======== Page extract

This article is about the 1st Battalion 153rd Punjabis and will help you to research both the Battalion and those soldiers who served with it during the First World War. I have also written guides to the 2nd and 3rd Battalions:
I also offer a First World War Soldier Research Service.
1st Battalion 153rd Punjabis
Lineage: Formed in Mesopotamia in May 1918 and disbanded on 15 June 1921.
Class Composition of Battalion in 1919: 1 1/2 Companies of Punjabi Musalmans, 1/2 a Company of Jats, 3/4 Company of Sikhs, 3/4 Company of Rajputs and 1/2 a Company of Brahmans.
The 1st Battalion 153rd Punjabis was one of eighteen new Indian infantry battalions formed in the Middle East in 1918. These Battalions were created from drafts of other Indian infantry battalions to replace British battalions leaving the Middle East for Europe. This was in response to the German Spring Offensive and the heavy casualties sustained by the British Army. The 1st Battalion 153rd Punjabis was formed at Dialah, Mesopotamia (Iraq) from drafts from the following regiments:
- One Company 82nd Punjabis
- One Company 87th Punjabis
- One Company 89th Punjabis
- One Company 90th Punjabis
The Battalion did not remain in Mesopotamia for long as it moved to Egypt in July 1919. Once in Egypt, the Battalion joined the 159th Infantry Brigade, 53rd (Welsh) Division. The Battalion took part in the final stages of the Palestine Campaign including the Battle of Megiddo in September 1918. The 1st Battalion 153rd Punjabis returned to Egypt after the war before returning to India early in 1919. The Battalion served in the Third Anglo-Afghan War as part of Baluchistan Force and was disbanded on 15 June 1921.

================

Stated exercise:
Resume the article on the 1st Battalion 153rd Punjabis, picking up right after its last sentence. The entries play no part in this work.

======== Record list

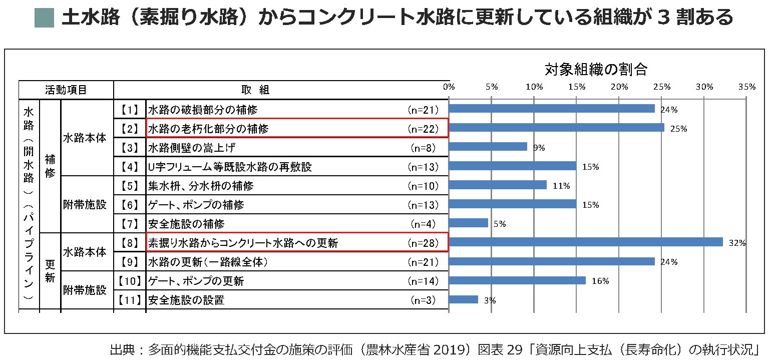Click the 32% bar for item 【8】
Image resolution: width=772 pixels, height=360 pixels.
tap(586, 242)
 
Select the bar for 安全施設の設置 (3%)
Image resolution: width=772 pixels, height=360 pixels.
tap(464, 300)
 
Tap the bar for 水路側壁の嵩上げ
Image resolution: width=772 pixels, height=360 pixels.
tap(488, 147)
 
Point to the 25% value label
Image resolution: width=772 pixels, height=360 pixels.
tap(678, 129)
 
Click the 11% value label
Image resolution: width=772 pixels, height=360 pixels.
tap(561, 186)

================
======== Record list

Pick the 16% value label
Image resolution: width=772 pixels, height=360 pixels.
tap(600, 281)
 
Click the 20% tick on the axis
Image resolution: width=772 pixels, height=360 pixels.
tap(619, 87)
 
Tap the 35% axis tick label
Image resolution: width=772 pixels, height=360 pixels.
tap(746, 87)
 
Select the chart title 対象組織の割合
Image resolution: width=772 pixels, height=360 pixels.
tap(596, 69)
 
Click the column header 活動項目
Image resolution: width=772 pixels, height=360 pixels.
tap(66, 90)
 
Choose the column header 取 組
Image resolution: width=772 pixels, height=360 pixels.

================
======== Record list

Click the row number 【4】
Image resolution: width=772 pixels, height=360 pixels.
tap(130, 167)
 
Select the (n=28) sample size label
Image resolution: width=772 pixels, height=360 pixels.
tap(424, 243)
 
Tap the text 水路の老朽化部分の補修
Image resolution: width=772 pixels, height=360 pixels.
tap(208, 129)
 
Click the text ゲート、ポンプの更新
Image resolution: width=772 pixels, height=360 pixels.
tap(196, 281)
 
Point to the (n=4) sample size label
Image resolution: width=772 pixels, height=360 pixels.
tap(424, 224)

================

Task response:
The extract below was taken from the July 1919 Indian Army List and records the British officers serving with the 1st Battalion 153rd Punjabis. I’ve written a guide to help you decipher all the military jargon you find in these books: Indian Army Abbreviations and Acronyms.
War Diary of the 1st Battalion 153rd Punjabis
There is only one war diary for the 1st Battalion 153rd Punjabis which hasn’t been digitized and can only be viewed at the National Archives. I have transcribed some entries from the diary below.
- Date: 18 May 1918 – 31 January 1919
- 159th Infantry Brigade, 53rd (Welsh) Division, Egyptian Expeditionary Force
- Reference: WO95/4630
- Notes: The only war diary for the 1st Battalion 153rd Punjabis is poor, with the majority of days having no entry. September 1918 is the only month which has long entries. British officers are mentioned throughout. There are a large number of appendices, typically orders.
Further Sources for the 1st Battalion 153rd Punjabis
If you are researching either a British or Indian officer who served with the Battalion, the Indian Army List can be consulted. Unfortunately, there was no regimental history published for the 153rd Punjabis nor are there any confidential reports.
Extracts from War Diaries
18 May 1918 – 31 January 1919, Egyptian Expeditionary Force, WO95/4630
18 May 1918 – Dialah – One Company from 82nd Punjabis under Lieutenant A.G. Lester Garland… One Company from 90th Punjabis under Lieutenant C.R. Jessop… One Company from 87th Punjabis under Captain O.D. Sutcliffe… assembled at Dialah.
19 May 1918 – Dialah – One Company from 1st Battalion 89th Punjabis under Lieutenant J.S. Hannah and 2nd Lieutenant C.E. Morton…
07 June 1918 – Makina – Arrived Makina 7 am marched into standing camp.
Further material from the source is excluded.